**Source**.
--------------------

# Common Sense Mistakes Movie Characters Make That Drive You Mad



## Coburn (Sep 3, 2010)

Unless you are the most forgiving person in the history of filmmaking, I'm sure there's some common sense mistakes character movies make that have driven you up a wall at least once or twice (or at least pulled you out of the movie).

Can you name some of the most memorable for you?

Feel free to recall specific movie moments or general dumb character behaviors that trend through certain genres (such as people calling out "who's there?" whenever they hear/see something weird).


----------



## Pinion (Jul 31, 2013)

Women screaming constantly in emergency situations.

I would leave anyone who screamed in the woods for the killer to find.


----------



## Korpasov (Jul 19, 2014)

Stupid villains. If you want to shoot, shoot, don't talk.

The Top 10 Worst Movie Clichés | Cinemassacre Productions


----------



## Retsu (Aug 12, 2011)

THERE'S A MASSIVE THIN OBJECT ROLLING TOWARDS ME. LET'S RUN FORWARDS!!!
Prometheus was full of mistakes like this. 0/10.


----------



## C. C. Scott (Jun 9, 2014)

I _loooove_ how guns become magical bullet factories in 85% of action movies, unless the hero needs a daring escape of course.


----------



## fihe (Aug 30, 2012)

This isn't from a movie, but a TV show:


----------



## Medusa Miasma (Jul 13, 2014)

Omg, I think I might be a little too excited to post on this thread. :laughing:

There's a lot I can't stand about character actions and decisions in Horror and Action Movies (those are what I primarily watch)

--------------------

**Raw data**.

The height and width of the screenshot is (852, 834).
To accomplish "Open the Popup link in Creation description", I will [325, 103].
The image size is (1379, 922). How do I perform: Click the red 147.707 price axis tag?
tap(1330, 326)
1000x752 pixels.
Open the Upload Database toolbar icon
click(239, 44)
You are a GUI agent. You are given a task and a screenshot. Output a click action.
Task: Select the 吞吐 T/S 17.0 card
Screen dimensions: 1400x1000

--------------------

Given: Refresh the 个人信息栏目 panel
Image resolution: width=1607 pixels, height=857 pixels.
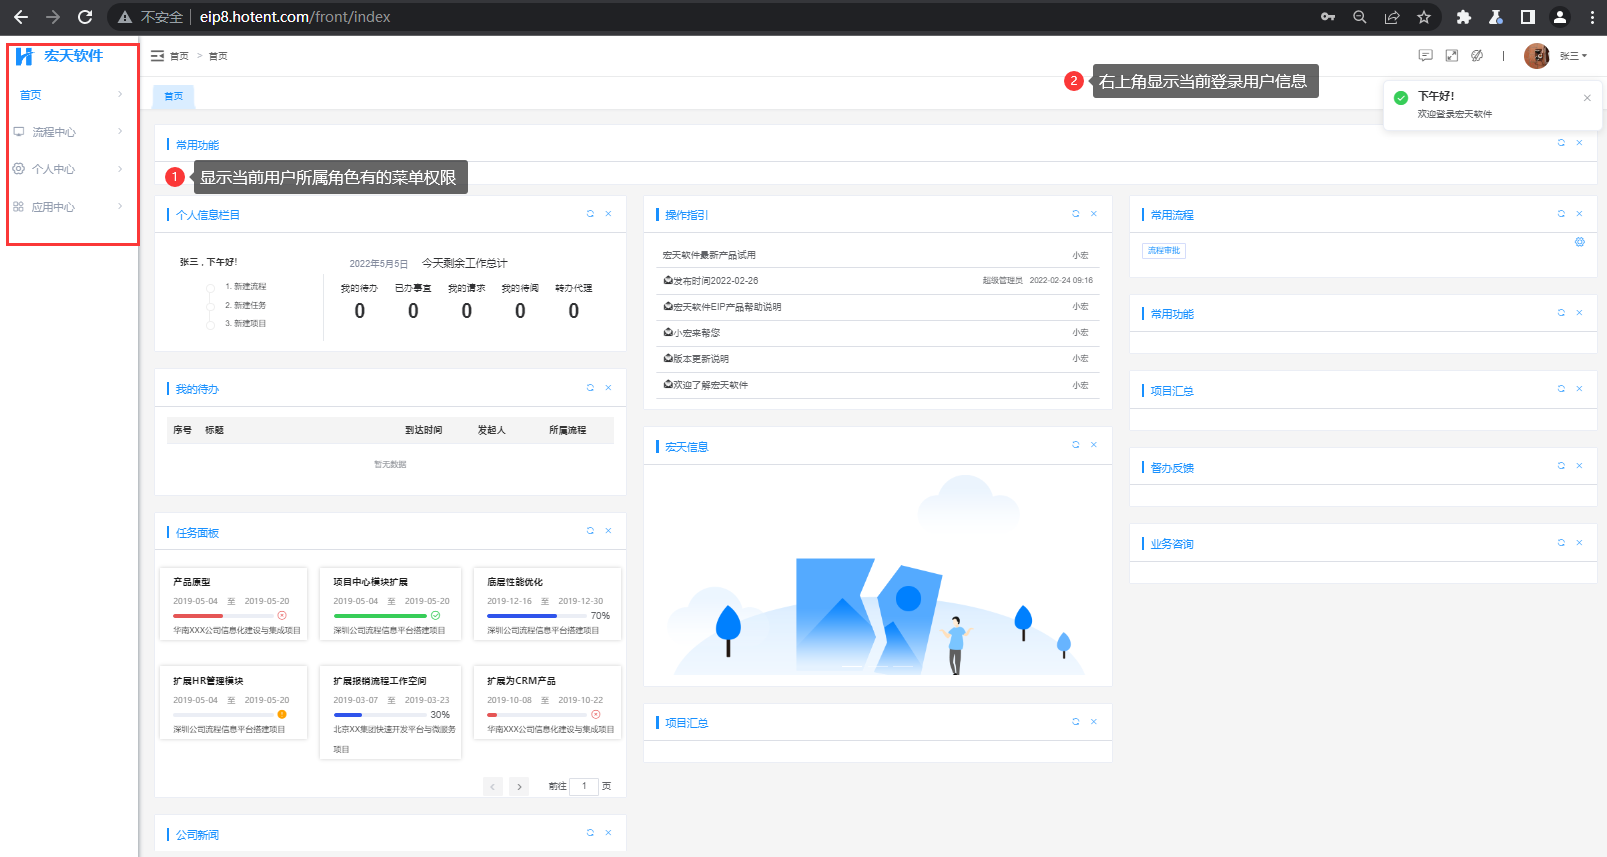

--------------------

**Task description**.
In the forum thread about common sense mistakes made by movie characters, why does the poster Medusa Miasma focus on Horror and Action movies?

**Solution to this problem**.
Medusa Miasma focuses on Horror and Action movies because those are the genres the poster mainly watches.